Hijack: Part 8

8.

Gail waited a few hours to mull over her conversation with Nora. She’d come away from it feeling a little less like the whole world was against her. That Nora acknowledged even the possibility of Lone-Wolfe’s innocence kept her spirits up. Enough to wait out the morning in piled-up paper work, anyhow. By dawn, Darian had appeared in the shop, more pressed and dressed than usual. Gail prepped to run her pre-haul check and get on the road. She was anxious to drive. The last run may have been hellish, prescient in its way, but this could be the reprieve she’d sought. She was no longer waiting for the tidal wave to crash down. Instead, she was doing her best to eye the damage, clean up. She even had official help to do so.

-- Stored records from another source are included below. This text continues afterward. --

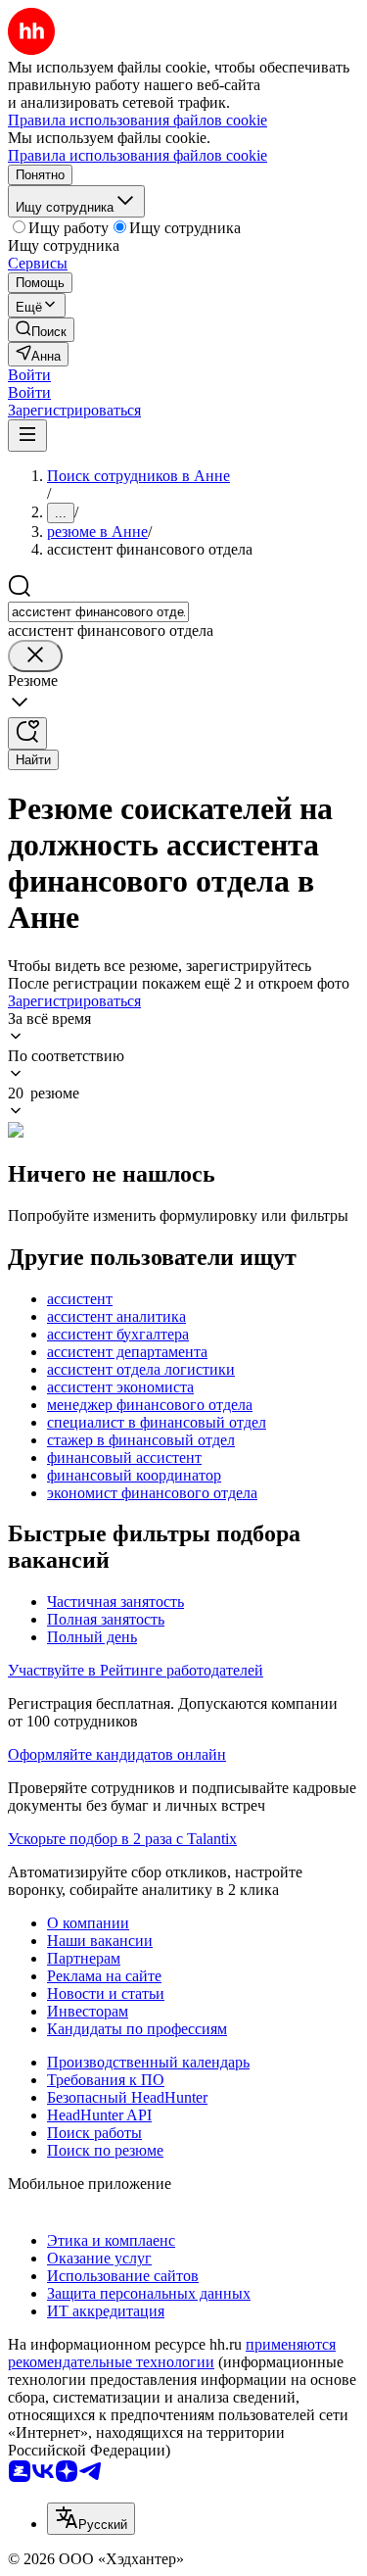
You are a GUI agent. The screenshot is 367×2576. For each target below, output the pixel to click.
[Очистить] (35, 656)
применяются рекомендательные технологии (172, 2353)
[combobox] (98, 612)
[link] (41, 329)
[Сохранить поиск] (27, 733)
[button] (29, 374)
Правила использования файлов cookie (137, 155)
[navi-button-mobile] (27, 435)
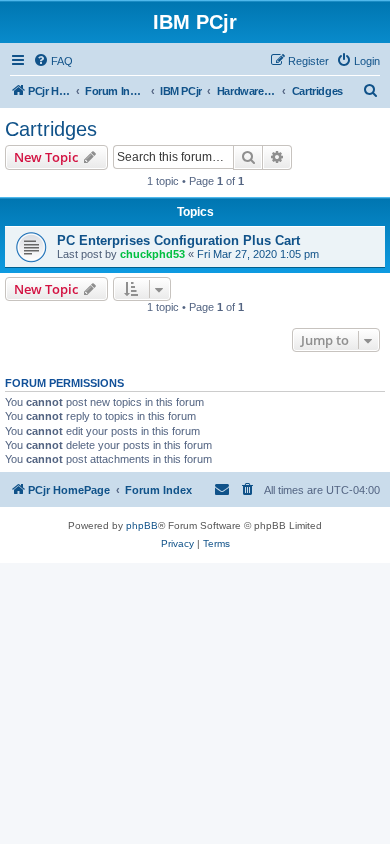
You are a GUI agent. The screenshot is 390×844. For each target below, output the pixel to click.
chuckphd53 (152, 254)
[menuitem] (53, 61)
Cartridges (51, 129)
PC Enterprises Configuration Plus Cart (178, 240)
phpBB (142, 525)
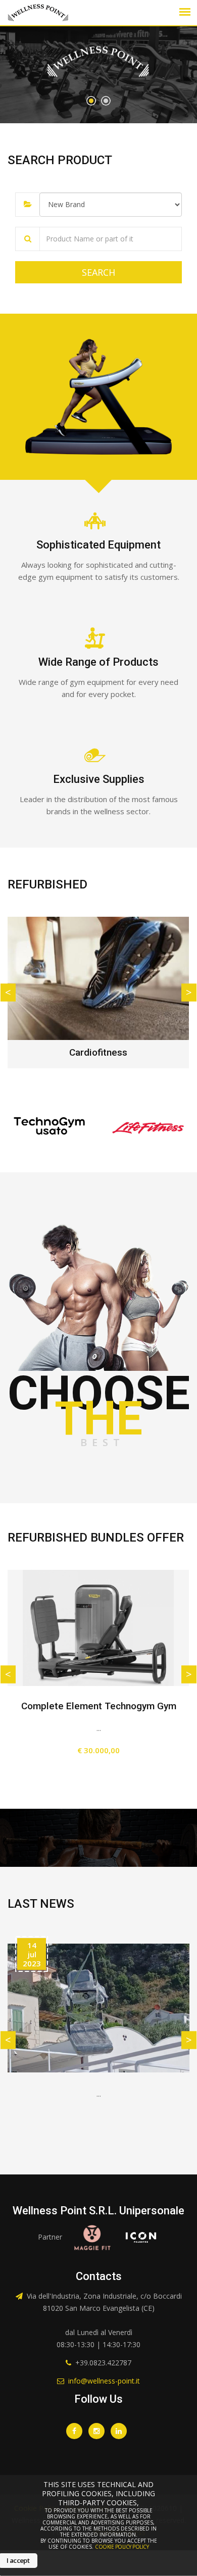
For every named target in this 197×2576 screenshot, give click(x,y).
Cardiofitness (98, 1052)
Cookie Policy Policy (122, 2546)
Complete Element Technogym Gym (98, 1706)
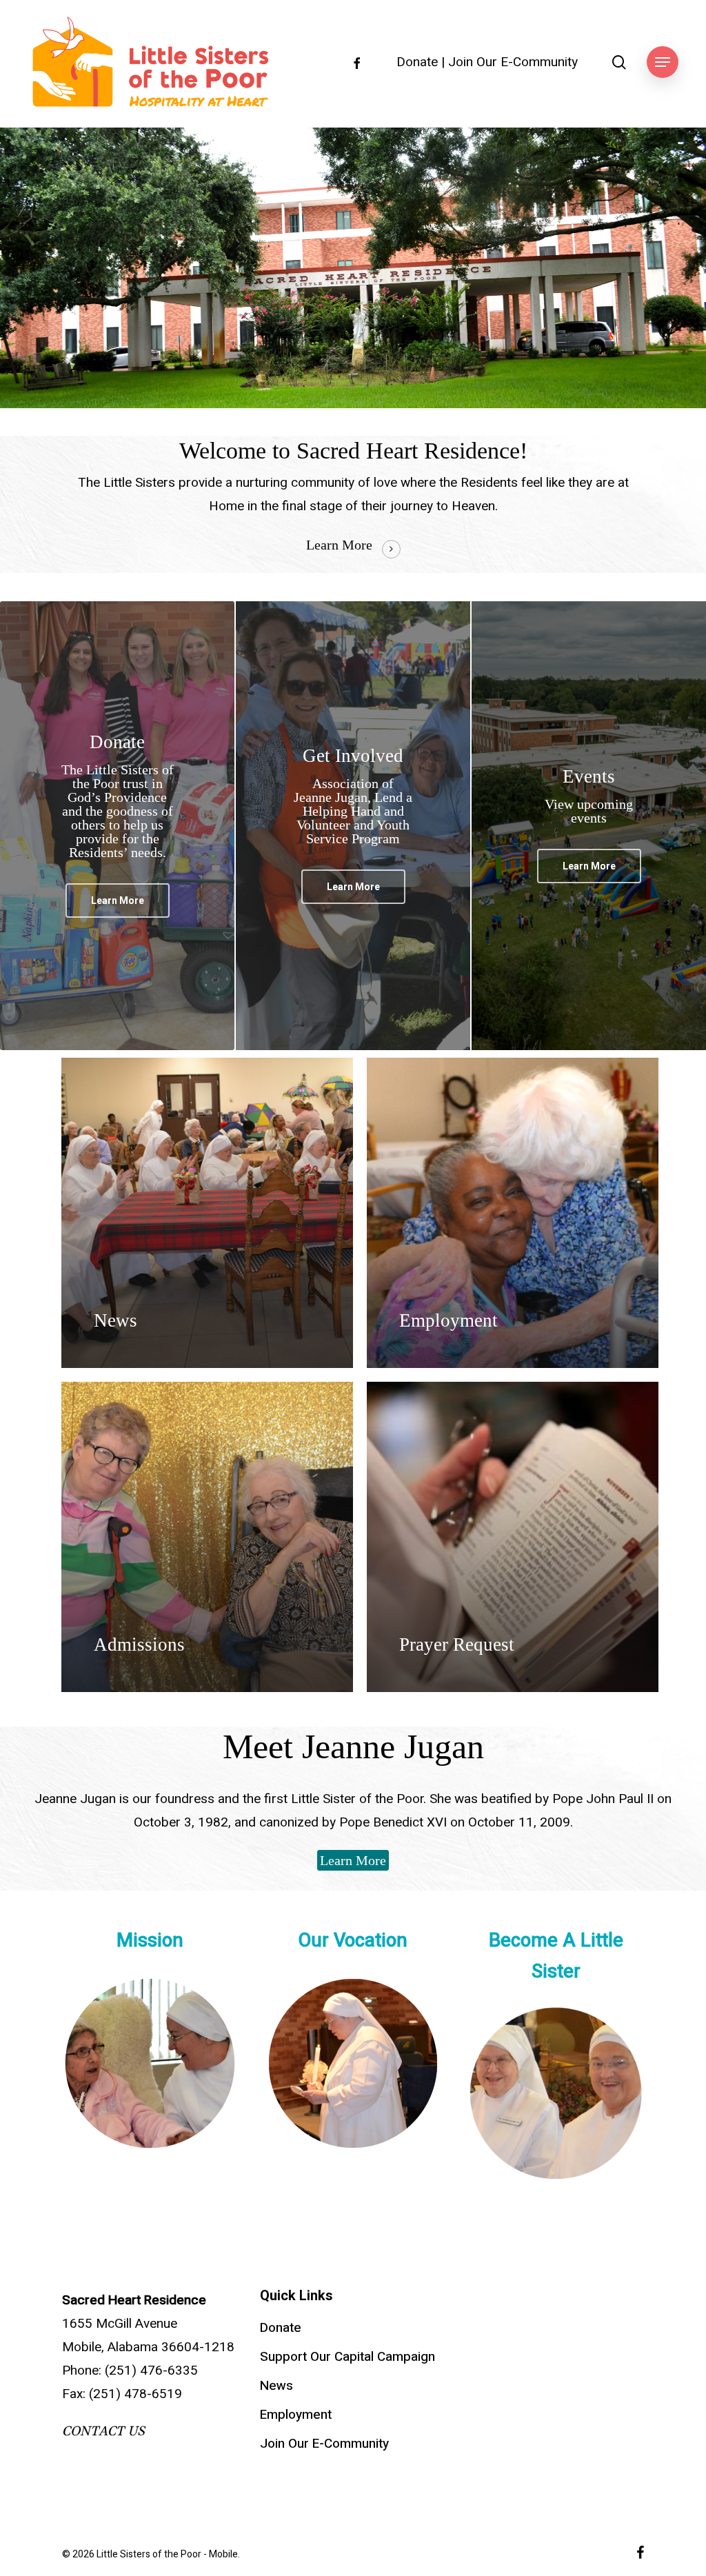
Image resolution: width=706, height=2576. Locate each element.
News (276, 2385)
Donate (417, 62)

She loaded up the W900, fired the engine. It wasn’t long before she was across town, trailer hooked up, and headed for the highway to Indiana. She kept her wits about her, but managed to relax for the first time in days. Oakton Shipping had taken an order for a steel haul to USX, to be delivered at US Steel’s Gary Works. It was a comparably short jaunt to most steel hauls. Usually, she’d pick up steel from USX or Mittal, haul it to anywhere from the East or West coasts to be used in Industrial applications. Easy treks from Oakton’s importing warehouse to the mills, were few, and further between. This time around, it was coils on a flat-bed chained “shotgun style” and secured with wooden 4x4s.

Ferrero’d always insisted on the shotgun style hauling coils. He’d become somewhat notorious for it between Ohio, Michigan, Indiana, and Illinois’ shippers. It was yet another reminder that his accident was out of character. He’d even take simple coil-hauls seriously. If hauled “Suicide” style, one slip of a chain could easily kill a driver by crushing their cab. Worse, it might murder the poor saps riding behind them. Gail had always been glad for Ferrero’s cautious nature. She was even more glad now that she’d been forced to fill in for Felicia.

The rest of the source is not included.